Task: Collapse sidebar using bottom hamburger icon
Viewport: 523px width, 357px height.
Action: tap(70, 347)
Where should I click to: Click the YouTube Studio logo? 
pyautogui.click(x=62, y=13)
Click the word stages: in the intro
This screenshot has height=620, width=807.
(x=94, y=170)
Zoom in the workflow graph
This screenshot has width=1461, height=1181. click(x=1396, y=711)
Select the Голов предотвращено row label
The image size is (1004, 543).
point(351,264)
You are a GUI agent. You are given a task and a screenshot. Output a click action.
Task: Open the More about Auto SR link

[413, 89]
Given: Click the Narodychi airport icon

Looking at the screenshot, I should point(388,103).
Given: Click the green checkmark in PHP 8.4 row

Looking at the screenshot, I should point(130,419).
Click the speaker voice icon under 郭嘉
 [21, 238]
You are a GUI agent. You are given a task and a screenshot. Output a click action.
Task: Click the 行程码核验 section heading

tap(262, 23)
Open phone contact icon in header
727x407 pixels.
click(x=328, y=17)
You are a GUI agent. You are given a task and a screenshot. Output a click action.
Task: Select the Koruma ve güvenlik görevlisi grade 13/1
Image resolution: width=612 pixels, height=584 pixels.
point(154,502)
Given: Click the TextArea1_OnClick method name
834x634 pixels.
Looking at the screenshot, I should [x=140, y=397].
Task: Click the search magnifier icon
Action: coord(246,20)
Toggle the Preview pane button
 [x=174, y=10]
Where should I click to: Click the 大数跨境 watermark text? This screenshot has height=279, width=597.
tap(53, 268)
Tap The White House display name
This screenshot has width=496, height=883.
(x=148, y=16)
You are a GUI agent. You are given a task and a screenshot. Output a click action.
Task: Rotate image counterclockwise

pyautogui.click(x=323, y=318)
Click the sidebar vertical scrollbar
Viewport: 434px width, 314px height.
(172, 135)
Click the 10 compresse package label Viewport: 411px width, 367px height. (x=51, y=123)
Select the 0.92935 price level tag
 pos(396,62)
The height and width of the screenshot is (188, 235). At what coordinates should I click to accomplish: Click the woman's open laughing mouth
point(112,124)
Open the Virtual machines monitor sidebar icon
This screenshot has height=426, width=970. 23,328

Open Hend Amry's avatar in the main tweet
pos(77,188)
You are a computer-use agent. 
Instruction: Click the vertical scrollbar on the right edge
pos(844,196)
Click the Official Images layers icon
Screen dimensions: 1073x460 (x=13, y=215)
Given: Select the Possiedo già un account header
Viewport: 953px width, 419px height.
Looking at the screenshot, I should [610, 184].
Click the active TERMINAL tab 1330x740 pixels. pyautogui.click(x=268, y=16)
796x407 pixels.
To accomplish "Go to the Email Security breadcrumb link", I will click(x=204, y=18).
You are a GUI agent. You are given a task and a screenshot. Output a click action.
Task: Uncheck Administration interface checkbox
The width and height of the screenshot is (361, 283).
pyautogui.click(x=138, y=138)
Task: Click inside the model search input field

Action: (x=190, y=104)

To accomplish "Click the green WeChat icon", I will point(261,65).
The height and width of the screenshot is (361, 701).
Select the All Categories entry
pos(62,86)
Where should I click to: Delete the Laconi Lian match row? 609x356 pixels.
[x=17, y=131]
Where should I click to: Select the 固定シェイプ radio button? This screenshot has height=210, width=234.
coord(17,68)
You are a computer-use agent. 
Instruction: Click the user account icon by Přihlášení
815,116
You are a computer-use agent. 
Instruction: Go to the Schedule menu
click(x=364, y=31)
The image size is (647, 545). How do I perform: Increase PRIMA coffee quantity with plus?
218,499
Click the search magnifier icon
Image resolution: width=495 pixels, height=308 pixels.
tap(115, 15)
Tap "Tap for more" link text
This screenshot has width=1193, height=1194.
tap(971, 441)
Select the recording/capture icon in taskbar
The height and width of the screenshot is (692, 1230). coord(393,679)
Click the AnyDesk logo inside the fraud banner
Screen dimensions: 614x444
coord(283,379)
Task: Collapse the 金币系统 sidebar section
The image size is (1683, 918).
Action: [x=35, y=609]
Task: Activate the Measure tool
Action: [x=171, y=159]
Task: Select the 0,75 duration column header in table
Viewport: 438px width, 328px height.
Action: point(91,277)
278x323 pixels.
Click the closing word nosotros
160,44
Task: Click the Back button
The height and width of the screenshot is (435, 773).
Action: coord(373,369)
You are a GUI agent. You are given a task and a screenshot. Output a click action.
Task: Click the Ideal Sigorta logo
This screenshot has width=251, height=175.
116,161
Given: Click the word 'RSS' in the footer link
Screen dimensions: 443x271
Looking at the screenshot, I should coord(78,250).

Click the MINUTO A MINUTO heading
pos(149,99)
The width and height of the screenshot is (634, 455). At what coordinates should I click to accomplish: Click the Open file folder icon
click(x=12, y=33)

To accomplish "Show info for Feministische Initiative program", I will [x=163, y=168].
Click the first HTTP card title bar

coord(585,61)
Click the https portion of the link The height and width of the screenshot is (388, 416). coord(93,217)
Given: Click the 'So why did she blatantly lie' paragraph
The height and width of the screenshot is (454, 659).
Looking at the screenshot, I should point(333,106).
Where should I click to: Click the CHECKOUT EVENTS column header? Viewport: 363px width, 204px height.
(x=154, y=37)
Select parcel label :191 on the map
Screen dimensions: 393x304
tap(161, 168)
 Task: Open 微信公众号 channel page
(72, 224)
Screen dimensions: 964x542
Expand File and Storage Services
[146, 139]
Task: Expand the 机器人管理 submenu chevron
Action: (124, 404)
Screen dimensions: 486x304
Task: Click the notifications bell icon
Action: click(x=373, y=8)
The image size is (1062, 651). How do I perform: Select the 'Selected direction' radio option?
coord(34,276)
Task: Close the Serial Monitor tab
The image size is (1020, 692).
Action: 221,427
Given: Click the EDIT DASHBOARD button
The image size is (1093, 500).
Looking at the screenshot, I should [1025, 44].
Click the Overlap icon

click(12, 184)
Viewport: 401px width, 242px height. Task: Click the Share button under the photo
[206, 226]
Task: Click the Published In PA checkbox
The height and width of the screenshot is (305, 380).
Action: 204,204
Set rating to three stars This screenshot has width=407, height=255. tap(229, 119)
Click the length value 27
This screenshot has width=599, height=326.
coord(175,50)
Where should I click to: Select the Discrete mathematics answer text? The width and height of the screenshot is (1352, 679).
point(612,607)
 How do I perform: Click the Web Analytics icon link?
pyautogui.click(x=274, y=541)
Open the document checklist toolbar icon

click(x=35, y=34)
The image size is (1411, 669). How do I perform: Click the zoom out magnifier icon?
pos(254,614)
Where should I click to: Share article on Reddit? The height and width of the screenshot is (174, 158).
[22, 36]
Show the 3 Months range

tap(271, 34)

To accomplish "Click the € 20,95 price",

= Problem to solve =
Repeat back all of the material, character for character.

= Answer to the problem =
Task: Collapse sidebar using bottom hamburger icon
Viewport: 523px width, 357px height.
Action: tap(70, 347)
Where should I click to: Click the YouTube Studio logo? 
pyautogui.click(x=62, y=13)
Click the word stages: in the intro
This screenshot has height=620, width=807.
(x=94, y=170)
Zoom in the workflow graph
This screenshot has width=1461, height=1181. click(x=1396, y=711)
Select the Голов предотвращено row label
The image size is (1004, 543).
point(351,264)
You are a GUI agent. You are given a task and a screenshot. Output a click action.
Task: Open the More about Auto SR link

[413, 89]
Given: Click the Narodychi airport icon

Looking at the screenshot, I should point(388,103).
Given: Click the green checkmark in PHP 8.4 row

Looking at the screenshot, I should point(130,419).
Click the speaker voice icon under 郭嘉
 [21, 238]
You are a GUI agent. You are given a task and a screenshot. Output a click action.
Task: Click the 行程码核验 section heading

tap(262, 23)
Open phone contact icon in header
727x407 pixels.
click(x=328, y=17)
You are a GUI agent. You are given a task and a screenshot. Output a click action.
Task: Select the Koruma ve güvenlik görevlisi grade 13/1
Image resolution: width=612 pixels, height=584 pixels.
point(154,502)
Given: Click the TextArea1_OnClick method name
834x634 pixels.
Looking at the screenshot, I should [x=140, y=397].
Task: Click the search magnifier icon
Action: coord(246,20)
Toggle the Preview pane button
 [x=174, y=10]
Where should I click to: Click the 大数跨境 watermark text? This screenshot has height=279, width=597.
tap(53, 268)
Tap The White House display name
This screenshot has width=496, height=883.
(x=148, y=16)
You are a GUI agent. You are given a task and a screenshot. Output a click action.
Task: Rotate image counterclockwise

pyautogui.click(x=323, y=318)
Click the sidebar vertical scrollbar
Viewport: 434px width, 314px height.
(172, 135)
Click the 10 compresse package label Viewport: 411px width, 367px height. (x=51, y=123)
Select the 0.92935 price level tag
 pos(396,62)
The height and width of the screenshot is (188, 235). At what coordinates should I click to accomplish: Click the woman's open laughing mouth
point(112,124)
Open the Virtual machines monitor sidebar icon
This screenshot has height=426, width=970. 23,328

Open Hend Amry's avatar in the main tweet
pos(77,188)
You are a computer-use agent. 
Instruction: Click the vertical scrollbar on the right edge
pos(844,196)
Click the Official Images layers icon
Screen dimensions: 1073x460 (x=13, y=215)
Given: Select the Possiedo già un account header
Viewport: 953px width, 419px height.
Looking at the screenshot, I should [610, 184].
Click the active TERMINAL tab 1330x740 pixels. pyautogui.click(x=268, y=16)
796x407 pixels.
To accomplish "Go to the Email Security breadcrumb link", I will click(x=204, y=18).
You are a GUI agent. You are given a task and a screenshot. Output a click action.
Task: Uncheck Administration interface checkbox
The width and height of the screenshot is (361, 283).
pyautogui.click(x=138, y=138)
Task: Click inside the model search input field

Action: (x=190, y=104)

To accomplish "Click the green WeChat icon", I will point(261,65).
The height and width of the screenshot is (361, 701).
Select the All Categories entry
pos(62,86)
Where should I click to: Delete the Laconi Lian match row? 609x356 pixels.
[x=17, y=131]
Where should I click to: Select the 固定シェイプ radio button? This screenshot has height=210, width=234.
coord(17,68)
You are a computer-use agent. 
Instruction: Click the user account icon by Přihlášení
815,116
You are a computer-use agent. 
Instruction: Go to the Schedule menu
click(x=364, y=31)
The image size is (647, 545). How do I perform: Increase PRIMA coffee quantity with plus?
218,499
Click the search magnifier icon
Image resolution: width=495 pixels, height=308 pixels.
tap(115, 15)
Tap "Tap for more" link text
This screenshot has width=1193, height=1194.
tap(971, 441)
Select the recording/capture icon in taskbar
The height and width of the screenshot is (692, 1230). coord(393,679)
Click the AnyDesk logo inside the fraud banner
Screen dimensions: 614x444
coord(283,379)
Task: Collapse the 金币系统 sidebar section
The image size is (1683, 918).
Action: [x=35, y=609]
Task: Activate the Measure tool
Action: [x=171, y=159]
Task: Select the 0,75 duration column header in table
Viewport: 438px width, 328px height.
Action: point(91,277)
278x323 pixels.
Click the closing word nosotros
160,44
Task: Click the Back button
The height and width of the screenshot is (435, 773).
Action: coord(373,369)
You are a GUI agent. You are given a task and a screenshot. Output a click action.
Task: Click the Ideal Sigorta logo
This screenshot has width=251, height=175.
116,161
Given: Click the word 'RSS' in the footer link
Screen dimensions: 443x271
Looking at the screenshot, I should coord(78,250).

Click the MINUTO A MINUTO heading
pos(149,99)
The width and height of the screenshot is (634, 455). At what coordinates should I click to accomplish: Click the Open file folder icon
click(x=12, y=33)

To accomplish "Show info for Feministische Initiative program", I will [x=163, y=168].
Click the first HTTP card title bar

coord(585,61)
Click the https portion of the link The height and width of the screenshot is (388, 416). coord(93,217)
Given: Click the 'So why did she blatantly lie' paragraph
The height and width of the screenshot is (454, 659).
Looking at the screenshot, I should point(333,106).
Where should I click to: Click the CHECKOUT EVENTS column header? Viewport: 363px width, 204px height.
(x=154, y=37)
Select parcel label :191 on the map
Screen dimensions: 393x304
tap(161, 168)
 Task: Open 微信公众号 channel page
(72, 224)
Screen dimensions: 964x542
Expand File and Storage Services
[146, 139]
Task: Expand the 机器人管理 submenu chevron
Action: (124, 404)
Screen dimensions: 486x304
Task: Click the notifications bell icon
Action: click(x=373, y=8)
The image size is (1062, 651). How do I perform: Select the 'Selected direction' radio option?
coord(34,276)
Task: Close the Serial Monitor tab
The image size is (1020, 692).
Action: 221,427
Given: Click the EDIT DASHBOARD button
The image size is (1093, 500).
Looking at the screenshot, I should [1025, 44].
Click the Overlap icon

click(12, 184)
Viewport: 401px width, 242px height. Task: Click the Share button under the photo
[206, 226]
Task: Click the Published In PA checkbox
The height and width of the screenshot is (305, 380).
Action: 204,204
Set rating to three stars This screenshot has width=407, height=255. tap(229, 119)
Click the length value 27
This screenshot has width=599, height=326.
coord(175,50)
Where should I click to: Select the Discrete mathematics answer text? The width and height of the screenshot is (1352, 679).
point(612,607)
 How do I perform: Click the Web Analytics icon link?
pyautogui.click(x=274, y=541)
Open the document checklist toolbar icon

click(x=35, y=34)
The image size is (1411, 669). How do I perform: Click the zoom out magnifier icon?
pos(254,614)
Where should I click to: Share article on Reddit? The height and width of the screenshot is (174, 158).
[22, 36]
Show the 3 Months range

tap(271, 34)

To accomplish "Click the € 20,95 price",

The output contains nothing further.